Lempert sees other facets of the food chain that need to be educated about the meat industry to be able to, in turn, educate the consumer. “We’re seeing more new people come into our industry that don’t know” the meat industry, he says. “Buyers, merchandisers, and they use very sophisticated software to purchase and merchandize products, but that doesn’t mean they have the knowledge that the meat buyer might have had 20 or 30 years ago. That’s why it’s important that the message gets out both to the industry and to consumers.”

Pork needs a ‘wow’
For a product to catch the eyes, ears and tongues of consumers, there has to be a “wow” to lure in consumers. Lempert says pork producers had a “wow” with the Other White Meat campaign. “Bacon is a ‘wow,’ but I don’t think the opportunity has been grabbed enough to bring it to that level. A lot of the board is constantly looking for that ‘wow,’ but again it’s hard to find, and you really have to get back to the basics.”

Pork is the second most popular protein in the country, but “I don’t think it’s top-of-mind for the consumer, even though the sales are there,” Lempert says. “Chicken has done a good job of promoting themselves as an alternative to beef. Pork has a lot more versatility to it, and a lot more uses. Finding those ‘wows’ are critical to bringing consumer excitement.”

Once the pork industry gets consumers excited for the product, keeping them excited may take some more education. “If not cooked properly, you don’t have the same taste experience.
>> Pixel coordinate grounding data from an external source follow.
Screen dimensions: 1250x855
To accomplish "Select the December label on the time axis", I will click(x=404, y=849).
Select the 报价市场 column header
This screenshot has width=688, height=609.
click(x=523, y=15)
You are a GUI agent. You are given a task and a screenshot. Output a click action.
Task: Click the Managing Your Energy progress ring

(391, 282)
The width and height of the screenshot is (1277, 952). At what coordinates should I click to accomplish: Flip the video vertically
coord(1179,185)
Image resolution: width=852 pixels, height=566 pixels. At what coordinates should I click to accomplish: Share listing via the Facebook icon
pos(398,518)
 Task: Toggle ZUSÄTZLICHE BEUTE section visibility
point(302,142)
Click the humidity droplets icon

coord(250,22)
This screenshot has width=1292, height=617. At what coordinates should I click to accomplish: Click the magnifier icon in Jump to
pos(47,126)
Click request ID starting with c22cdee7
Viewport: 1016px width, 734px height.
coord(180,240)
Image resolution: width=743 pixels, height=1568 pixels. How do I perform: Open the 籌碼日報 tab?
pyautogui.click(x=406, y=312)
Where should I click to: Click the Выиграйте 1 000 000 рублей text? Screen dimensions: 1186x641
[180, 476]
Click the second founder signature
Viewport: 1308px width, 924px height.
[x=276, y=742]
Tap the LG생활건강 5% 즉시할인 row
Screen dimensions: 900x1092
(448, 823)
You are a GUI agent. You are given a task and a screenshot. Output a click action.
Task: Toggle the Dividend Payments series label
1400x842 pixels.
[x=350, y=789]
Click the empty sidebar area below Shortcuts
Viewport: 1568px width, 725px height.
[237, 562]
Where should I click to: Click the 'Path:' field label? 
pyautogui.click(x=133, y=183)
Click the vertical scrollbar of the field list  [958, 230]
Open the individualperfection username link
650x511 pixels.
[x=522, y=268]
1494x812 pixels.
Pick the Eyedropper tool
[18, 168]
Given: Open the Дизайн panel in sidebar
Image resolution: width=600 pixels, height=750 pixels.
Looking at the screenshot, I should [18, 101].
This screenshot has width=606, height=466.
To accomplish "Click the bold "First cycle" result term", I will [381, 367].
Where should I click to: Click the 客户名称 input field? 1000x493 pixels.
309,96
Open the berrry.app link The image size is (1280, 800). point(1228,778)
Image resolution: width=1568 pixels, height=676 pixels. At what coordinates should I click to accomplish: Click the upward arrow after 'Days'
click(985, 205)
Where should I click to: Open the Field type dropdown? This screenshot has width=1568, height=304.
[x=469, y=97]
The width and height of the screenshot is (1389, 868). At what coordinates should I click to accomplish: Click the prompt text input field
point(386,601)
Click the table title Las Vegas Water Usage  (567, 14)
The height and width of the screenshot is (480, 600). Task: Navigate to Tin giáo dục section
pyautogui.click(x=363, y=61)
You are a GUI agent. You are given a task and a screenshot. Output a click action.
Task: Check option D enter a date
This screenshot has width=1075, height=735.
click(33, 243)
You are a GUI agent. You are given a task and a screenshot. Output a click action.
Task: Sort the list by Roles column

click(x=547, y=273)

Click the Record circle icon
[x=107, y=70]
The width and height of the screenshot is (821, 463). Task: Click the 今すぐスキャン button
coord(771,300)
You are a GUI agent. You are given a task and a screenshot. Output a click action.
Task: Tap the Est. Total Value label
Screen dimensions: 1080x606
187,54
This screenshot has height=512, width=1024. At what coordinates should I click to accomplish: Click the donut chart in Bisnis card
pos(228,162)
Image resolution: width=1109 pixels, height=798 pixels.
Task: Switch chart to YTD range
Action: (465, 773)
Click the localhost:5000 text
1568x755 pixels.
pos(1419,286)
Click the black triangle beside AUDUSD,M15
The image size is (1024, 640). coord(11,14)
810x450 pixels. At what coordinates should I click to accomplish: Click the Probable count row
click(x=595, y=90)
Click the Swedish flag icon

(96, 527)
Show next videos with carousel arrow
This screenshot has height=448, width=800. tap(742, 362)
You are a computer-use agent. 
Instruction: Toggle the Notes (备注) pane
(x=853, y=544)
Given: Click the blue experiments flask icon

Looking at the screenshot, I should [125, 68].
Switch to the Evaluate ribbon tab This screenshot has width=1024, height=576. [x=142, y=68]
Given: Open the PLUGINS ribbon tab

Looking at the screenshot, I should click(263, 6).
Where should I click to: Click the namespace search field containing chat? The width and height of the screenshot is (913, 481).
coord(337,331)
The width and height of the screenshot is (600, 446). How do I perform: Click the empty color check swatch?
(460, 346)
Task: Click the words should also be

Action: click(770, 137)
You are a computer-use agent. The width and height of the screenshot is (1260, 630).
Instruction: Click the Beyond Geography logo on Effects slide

That’s why educating the consuming public is so integral to getting more pork on plates,” he says. “That’s a combination of in-store demos, online videos. It’s working with the culinary experts that are out there to really empower the consumer as to how to prepare pork properly.”

Lempert offers the example of customers buying seafood at Kroger who get a free cooking pouch. “You take any fish, put it in this pouch, broil it in your broiler, and it comes out perfect; I’ve tried it about 10 times.”

Seafood suffers from the same safe cooking-hesitancy issues that pork does. “Consumers are afraid to make it because they are afraid ‘I’m going to overcook it or undercook it, and either I’m going to get sick, or I’m going to have to throw it out.’ So they came up with this [cooking pouch] as one solution. And I think that’s the kind of thing we need. It could even be an app that has a built-in timer. … I’ve got a 1-inch thick, 8-ounce pork chop; you plug that in, and it sets a timer, and it dings when you need to turn it over.”

This age of technology offers consumers opportunities to simplify home cooking, especially for millennials and Generation Z who have been born with this technology; “that’s what they love.”

Lempert says as millennials age, they are getting more into preparing their own meals, and they like experimentation. “They don’t want the Betty Crocker recipe. They just want a picture, if that can be coupled with a button that says here’s how you cook your pork properly. You take it, you plug in your specs on it, you take it to the oven and then it rings when you have to do this, it rings when you have to do that. It will make it easier.”

Regardless of your definition of “local,” more and more consumers just want to know where their food is coming from, and possibly even seeing who produced it.

“For 20 to 30 years we have seen chefs become the celebrities of the food world,” Lempert says. “Those days are over, they’re gone. Today’s celebrity is all about the farmer. Enter the world of the celebrity farmers who are out there really communicating their passion about their farm, their passion about their global environment, and their passion about food.”